**Task item:** From the records below, transcribe only the lines running from the one with "Task: Switch numpad to Price mode" through the one with "The width and". Keep both of those end lines.

**Listed records:**
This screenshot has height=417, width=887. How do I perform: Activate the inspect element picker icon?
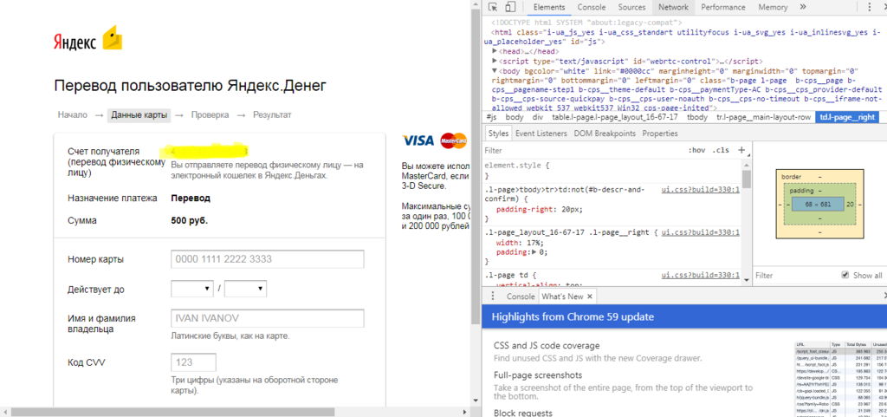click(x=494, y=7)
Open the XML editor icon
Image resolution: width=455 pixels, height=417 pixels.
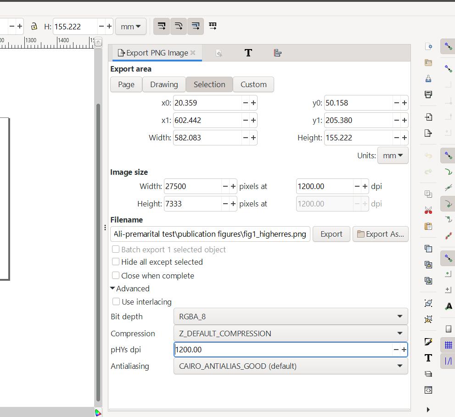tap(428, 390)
* * *
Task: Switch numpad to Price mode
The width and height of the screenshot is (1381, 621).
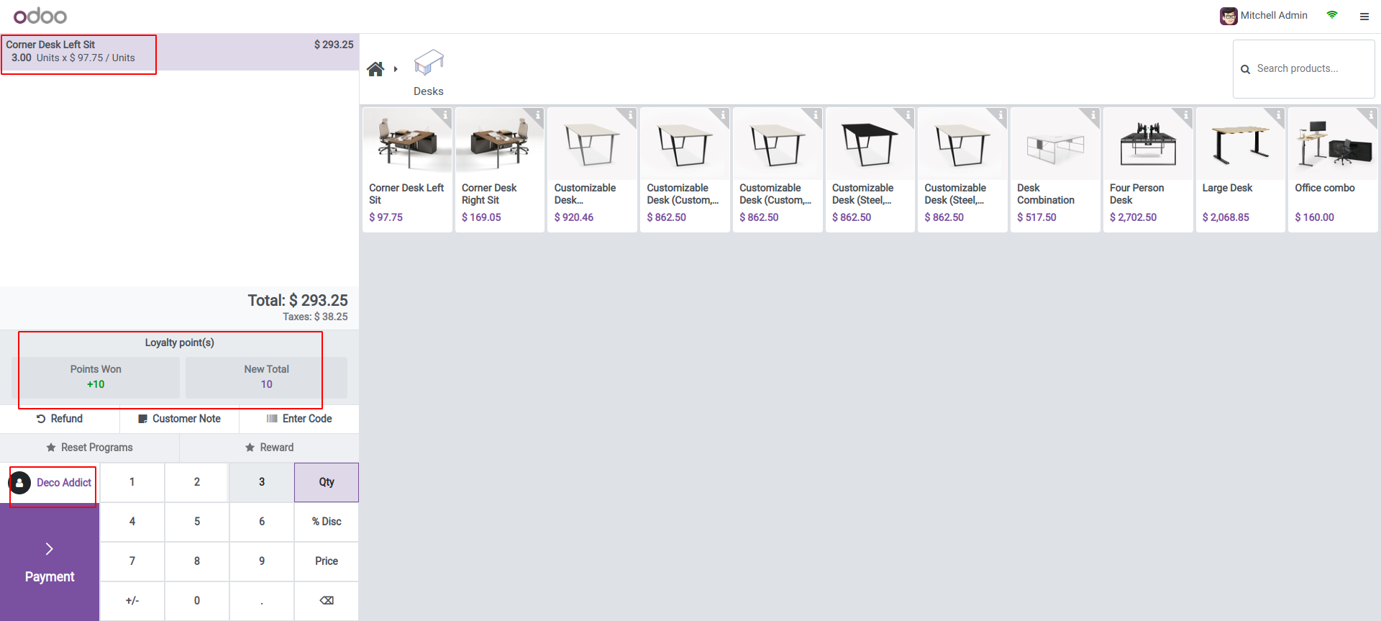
* * *
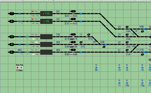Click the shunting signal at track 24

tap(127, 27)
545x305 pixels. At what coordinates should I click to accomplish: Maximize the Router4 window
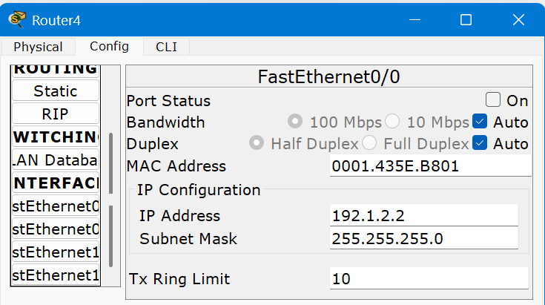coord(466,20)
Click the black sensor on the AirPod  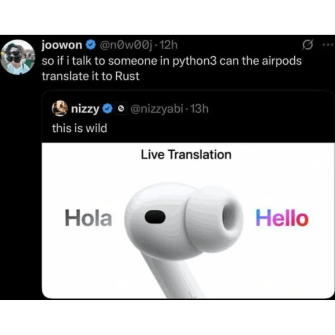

**The completed task:**
Task: Switch numpad to Price mode
The width and height of the screenshot is (1381, 621).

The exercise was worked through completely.